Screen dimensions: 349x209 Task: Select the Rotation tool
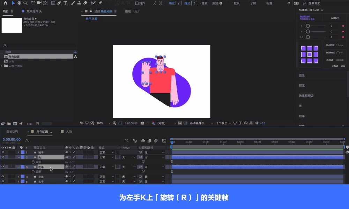[x=33, y=3]
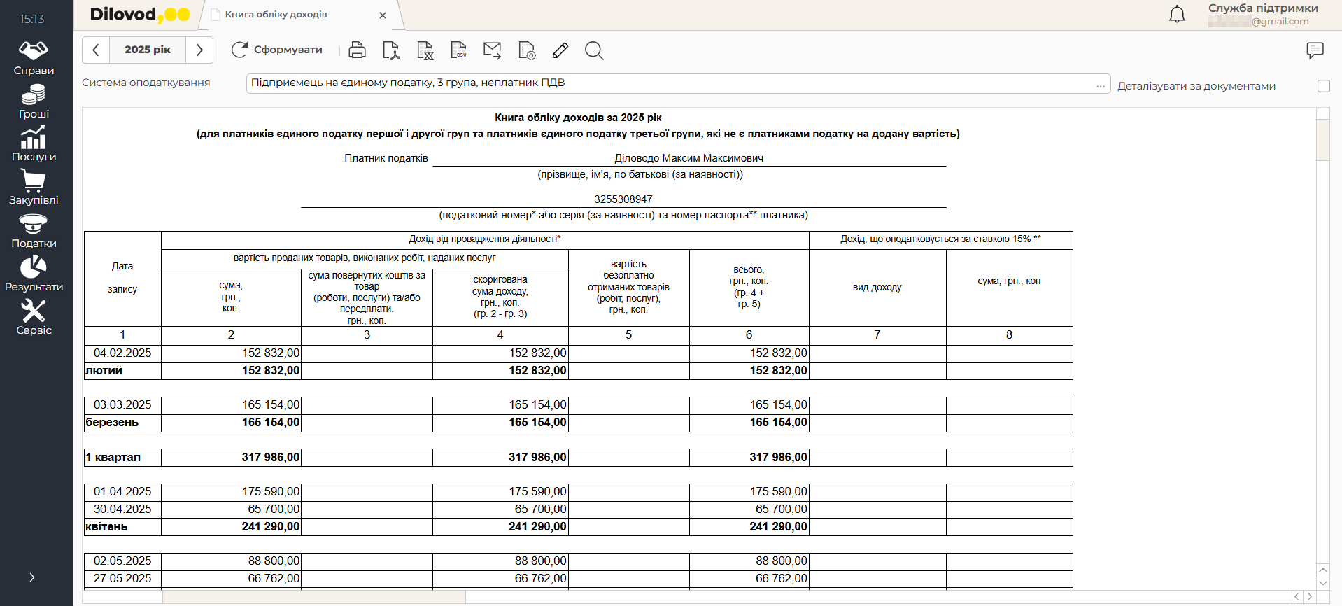Click the pencil edit icon

click(560, 50)
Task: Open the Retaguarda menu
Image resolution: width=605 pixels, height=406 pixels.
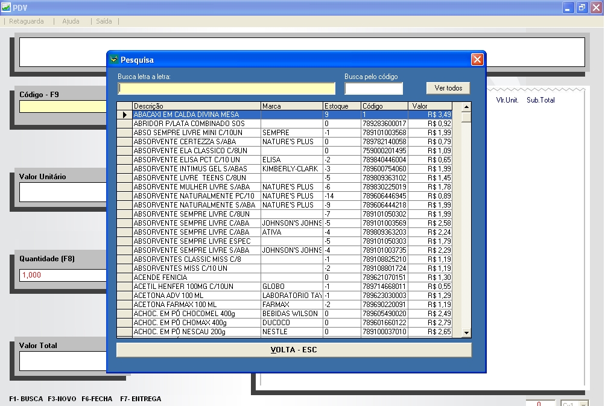Action: [27, 21]
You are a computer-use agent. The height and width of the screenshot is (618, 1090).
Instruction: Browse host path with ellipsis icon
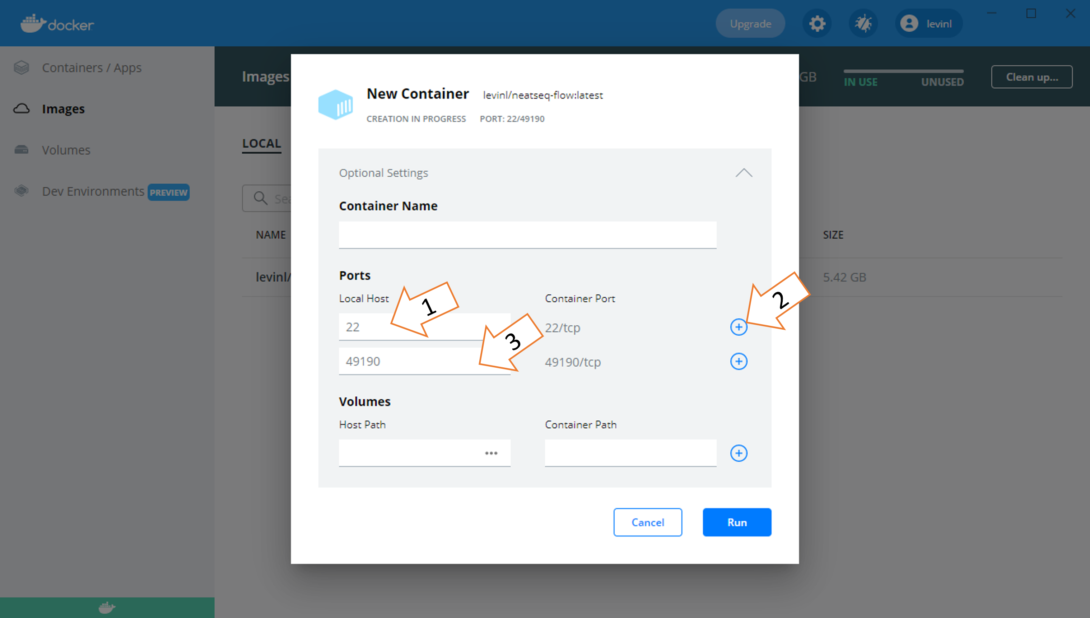[x=491, y=453]
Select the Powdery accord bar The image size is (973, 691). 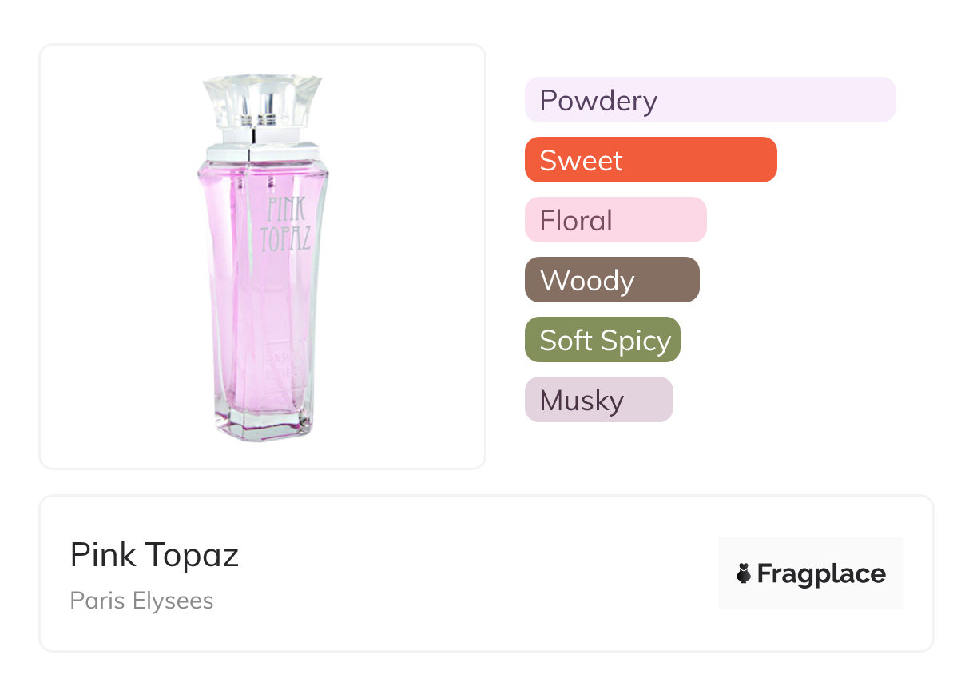tap(709, 100)
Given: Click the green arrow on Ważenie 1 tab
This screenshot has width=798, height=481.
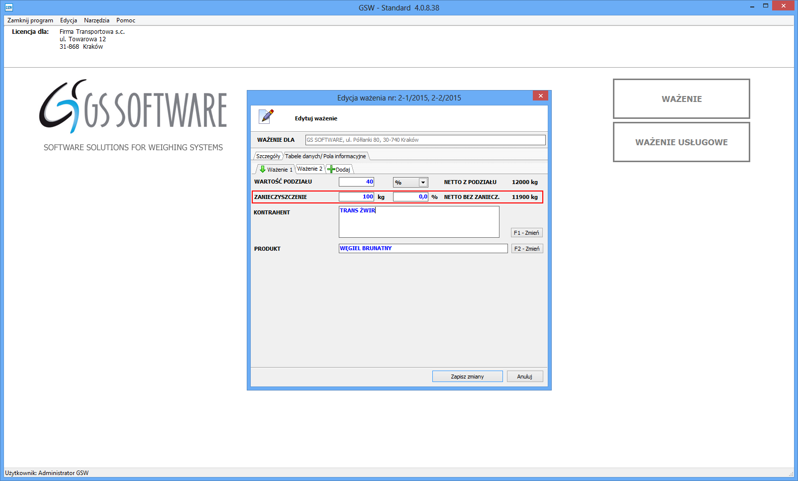Looking at the screenshot, I should tap(263, 170).
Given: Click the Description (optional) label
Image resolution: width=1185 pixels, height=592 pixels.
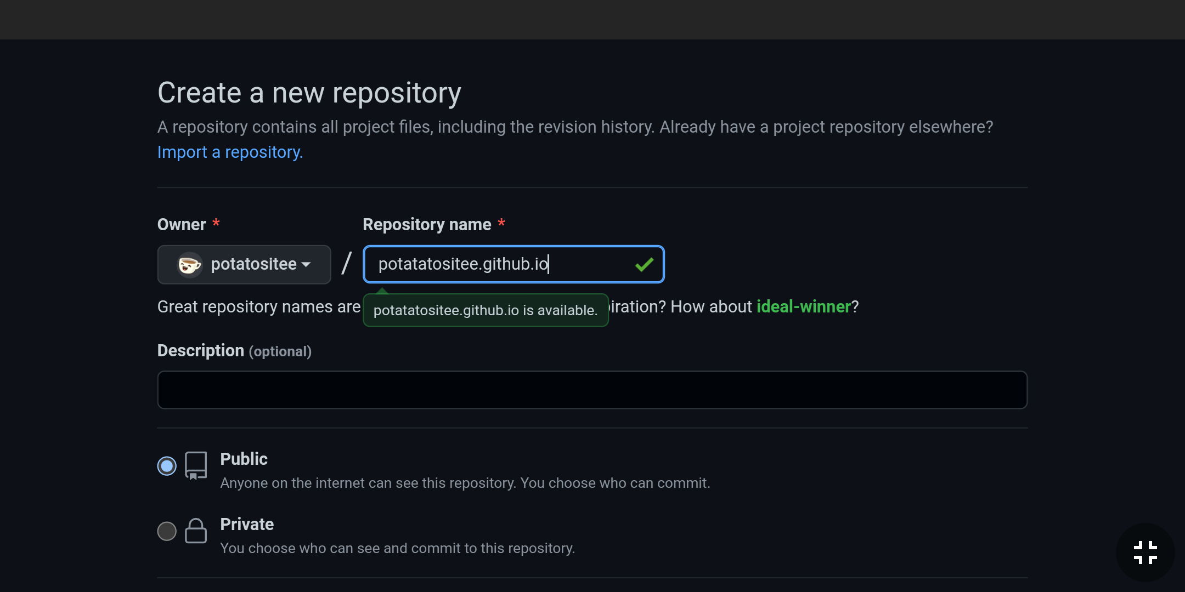Looking at the screenshot, I should tap(234, 351).
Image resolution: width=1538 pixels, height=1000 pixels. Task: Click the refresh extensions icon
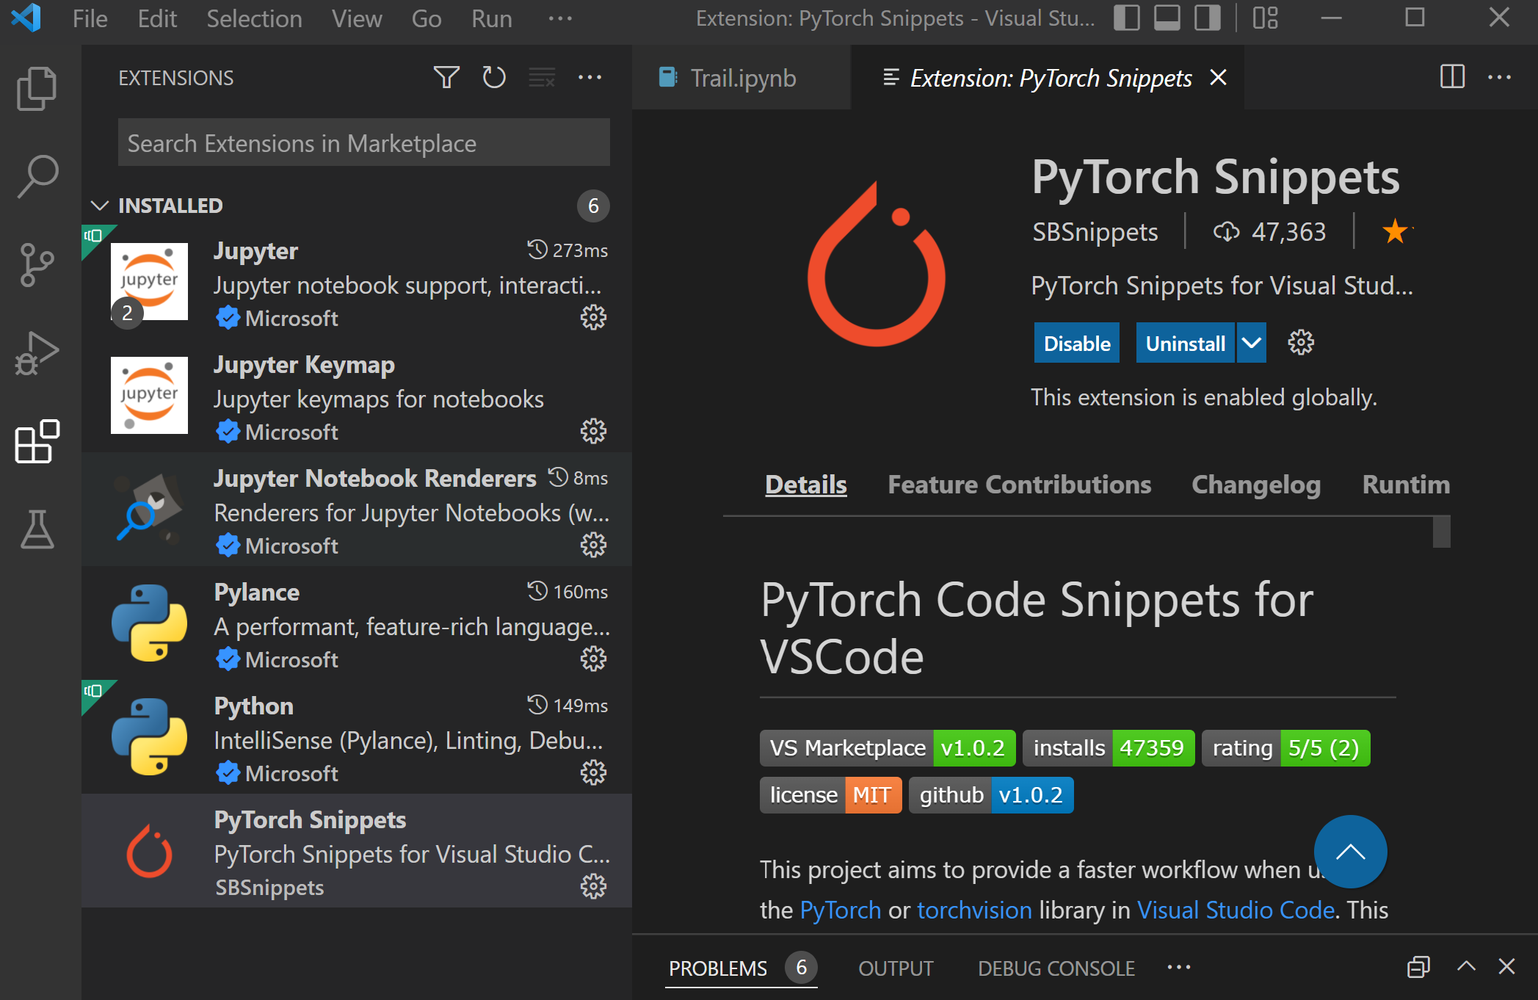coord(493,77)
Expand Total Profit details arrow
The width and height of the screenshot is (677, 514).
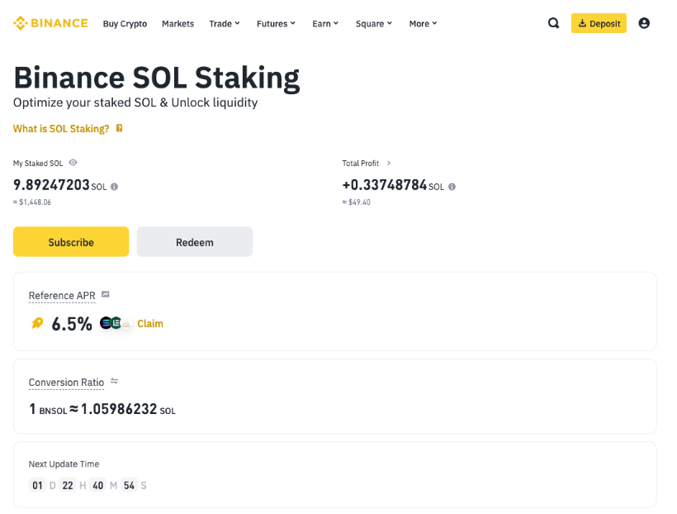tap(389, 164)
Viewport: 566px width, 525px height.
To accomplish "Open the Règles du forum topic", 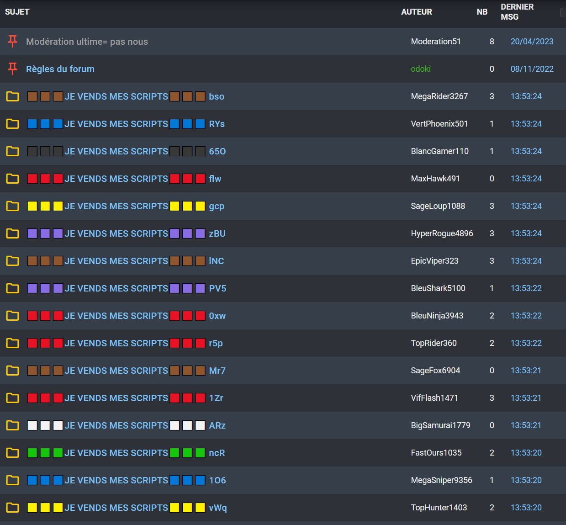I will (x=60, y=69).
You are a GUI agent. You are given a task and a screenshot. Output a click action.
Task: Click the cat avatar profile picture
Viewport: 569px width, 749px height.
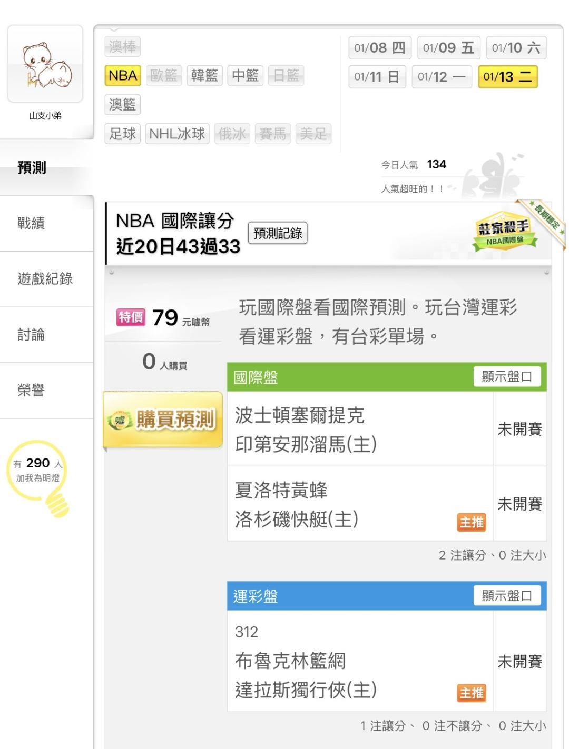pos(45,64)
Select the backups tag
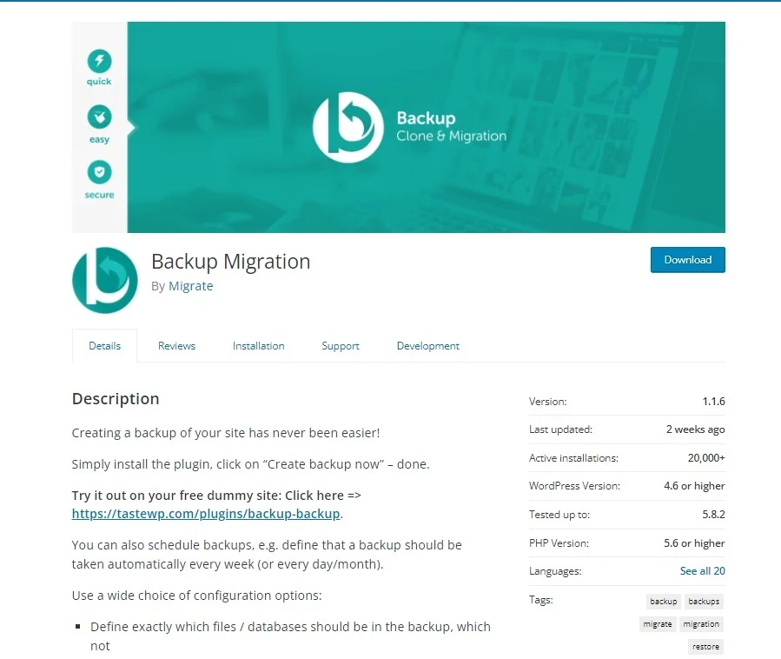781x659 pixels. tap(703, 602)
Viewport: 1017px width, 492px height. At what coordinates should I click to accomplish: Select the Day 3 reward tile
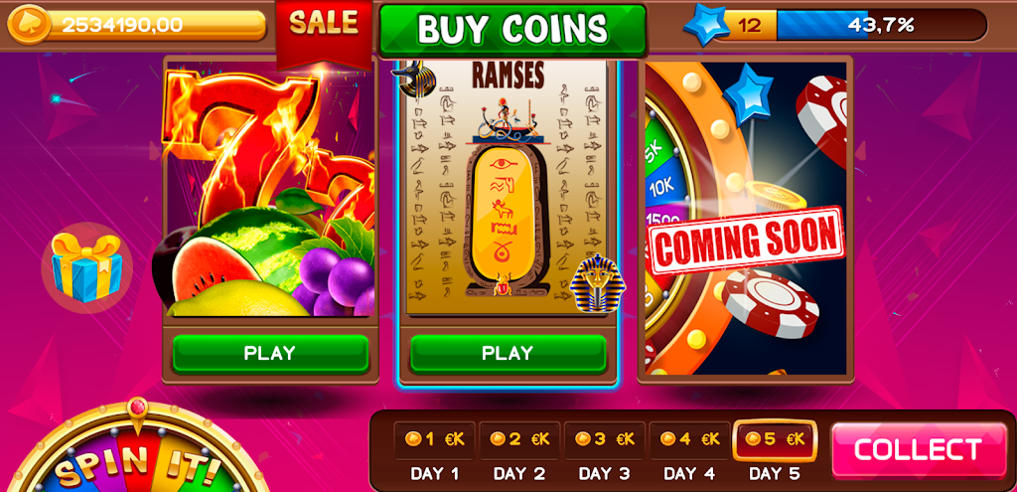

+++

*Exercise goal*
Please pick out every line in the records above that contains the word "arrow", and copy each one.

*Written solution*
Given: Click the green arrow on Ważenie 1 tab
Expand Total Profit details arrow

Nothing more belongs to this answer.